Combined medical scans used to predict heart attack risk

Positron emission tomography (PET) technology combined with computed tomography (CT) technology could help doctors to predict a patient's risk of having a heart attack with more accuracy, according to a study published this week in the Journal of the American College of Cardiology.

The key to the combination, according to lead study author Marc Dweck, M.D., and his colleagues, is differentiating between older calcified plaque in a patient's coronary arteries and plaque in the process of calcifying. A CT scan can show the overall amount of hardened plaque in a patient, but can't distinguish the old from the new.

A PET scan, with the help of a specific tracer--a set of molecules that appears on certain imaging scans--can make that distinction, though. According to the researchers, 18F-sodium fluoride is a molecule that sticks to cells where active calcification is present. After running an 18F-sodium fluoride tracer through a patient, a PET scan can display the results.

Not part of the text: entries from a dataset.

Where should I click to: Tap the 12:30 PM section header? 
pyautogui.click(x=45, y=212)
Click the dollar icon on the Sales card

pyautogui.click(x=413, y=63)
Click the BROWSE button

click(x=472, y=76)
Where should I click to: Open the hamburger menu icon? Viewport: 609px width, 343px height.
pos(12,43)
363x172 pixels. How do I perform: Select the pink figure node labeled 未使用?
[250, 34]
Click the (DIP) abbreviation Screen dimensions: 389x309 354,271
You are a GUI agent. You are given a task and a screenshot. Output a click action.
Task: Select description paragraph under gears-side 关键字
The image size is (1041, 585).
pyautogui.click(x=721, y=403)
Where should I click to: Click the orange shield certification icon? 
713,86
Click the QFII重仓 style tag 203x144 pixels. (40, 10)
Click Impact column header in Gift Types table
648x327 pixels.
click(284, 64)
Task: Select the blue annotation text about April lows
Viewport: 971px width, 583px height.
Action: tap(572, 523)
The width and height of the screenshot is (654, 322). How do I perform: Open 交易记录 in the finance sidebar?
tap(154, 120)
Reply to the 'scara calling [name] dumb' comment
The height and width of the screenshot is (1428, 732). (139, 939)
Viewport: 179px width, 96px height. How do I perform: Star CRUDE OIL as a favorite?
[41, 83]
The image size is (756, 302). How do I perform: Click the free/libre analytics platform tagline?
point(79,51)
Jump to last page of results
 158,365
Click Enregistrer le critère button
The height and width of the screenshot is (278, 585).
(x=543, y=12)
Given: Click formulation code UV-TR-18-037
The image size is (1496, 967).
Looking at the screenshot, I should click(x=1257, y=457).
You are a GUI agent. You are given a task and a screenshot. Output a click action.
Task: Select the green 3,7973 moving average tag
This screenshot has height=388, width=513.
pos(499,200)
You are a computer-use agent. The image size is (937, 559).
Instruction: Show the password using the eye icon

Dweck and his team found increased 18F-sodium fluoride activity occurring in the coronary artery plaques for patients considered more high risk with regard to cardiovascular disease. Overall, 119 volunteers participated in the study.

According to Dweck, the combo-image scan method has potential, but isn't ready for prime time just yet.

"If we can identify patients at high risk of a heart attack earlier," he said in an announcement, "we can then use intensive drug treatments, and perhaps procedures such as stents, to reduce the chances of them having a heart attack."